Earlier this month Bandai and Bluefin announced the North American release of Bandai Spirits Hobby’s Pokémon models kits, starting with Pikachu, Eevee, and Mew this spring. Last night I assembled all three. It only took me about an hour, and I was only slightly traumatized by Pikachu’s hollow plastic face.
The PokePla kits are perfect for folks just getting into assembling models. They require no paint and no glue. While I generally recommend a snipper tool to remove the parts from their plastic frame, the pieces for these kits pop off easily and I was able to scrape off any excess plastic with a fingernail. The only tool I would recommend is a pair of tweezers for applying stickers, as they are so tiny. While imported kits can be purchased on Amazon at a premium, the North American releases will only run $10 for Mewtwo and Eevee and $8 for Pikachu.
Each box contains a set of instructions and a plastic bag packed with Pokémon parts. It’s like peeking into a serial killer’s trunk.
The booklet, read back to front, is a handy guide on how to break down a Pokémon for parts. I’d suggest reading front to back. Start with the part that cheerily says, “Make its face!” Eevee’s deal is it comes with two faces.
It’s a clever bit of construction, the way Pikachu’s eyes and mouth work. Both are colored plastic inserts that allow the black and red to poke through the face frame, or Pikachu skull. Once inserted, everything is perfectly normal and not terrifying at all.
Wait, I can fix this. Just need to assemble the body.
Still pretty bad, but it’s coming together. Just needs arms, ears, and a tail.
And there we have it. Dead-eyed, bloody-mouth Pikachu with detached tail. I guess I should apply the stickers.
And done.
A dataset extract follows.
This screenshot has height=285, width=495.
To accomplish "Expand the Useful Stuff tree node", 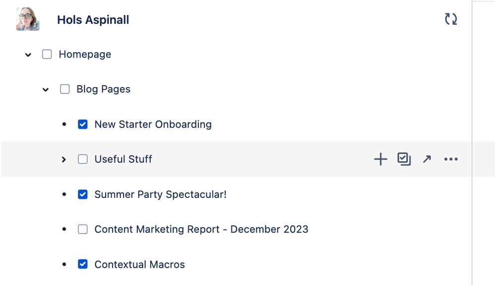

From pile of Pika-parts to my partner Pikachu in around 20 minutes. His little arms move. His ears change position when you move his head. He’s pretty damn cool for an inexpensive model kit you build yourself.
Eevee’s two faces can be swapped out at will. One is bright-eyed and smiling. The other has its mouth open and eyes narrowed in sheer joy. Mine is using the open-mouth face, because it’s easier to apply the tongue sticker than the tiny white eyeball stickers.
With front legs that swivel on a ball joint, rotating ears, adjustable tail, and segmented mane to allow for movement, Eevee is much more articulated than Pikachu. They’re still best friends, though.
Finally, we have the jumbled pile of purple parts waiting to be Mewtwo.
Mewtwo is not a cute, giant-headed Pokémon like Pikachu and Eevee. It gets no facial inserts, just two halves of a head and stickers for eyes. It makes up for its lack of cranial complexity with a very convoluted body.
There are multiple moving parts at play within Mewtwo. The idea is that, once assembled correctly, folks can move its tail in order to raise and lower its right arm, as if it’s about to attack.
Mine does not do that. I know what I did wrong. Eventually I will take the figure apart and fix it. Mewtwo still looks very cool, even if his arm does not rise. Especially when it’s riding its transparent stand next to its smaller, fluffier counterparts.
Assembling Bandai Spirits Hobby’s Pokémon models kits was a lovely way to spend an hour or so. I turned on some Netflix, had a glass of adult beverage, and leisurely snapped my Pokéfriends into place. Hopefully the good memories will outweigh those of dead-eyed decapitated pocket monsters on my desk.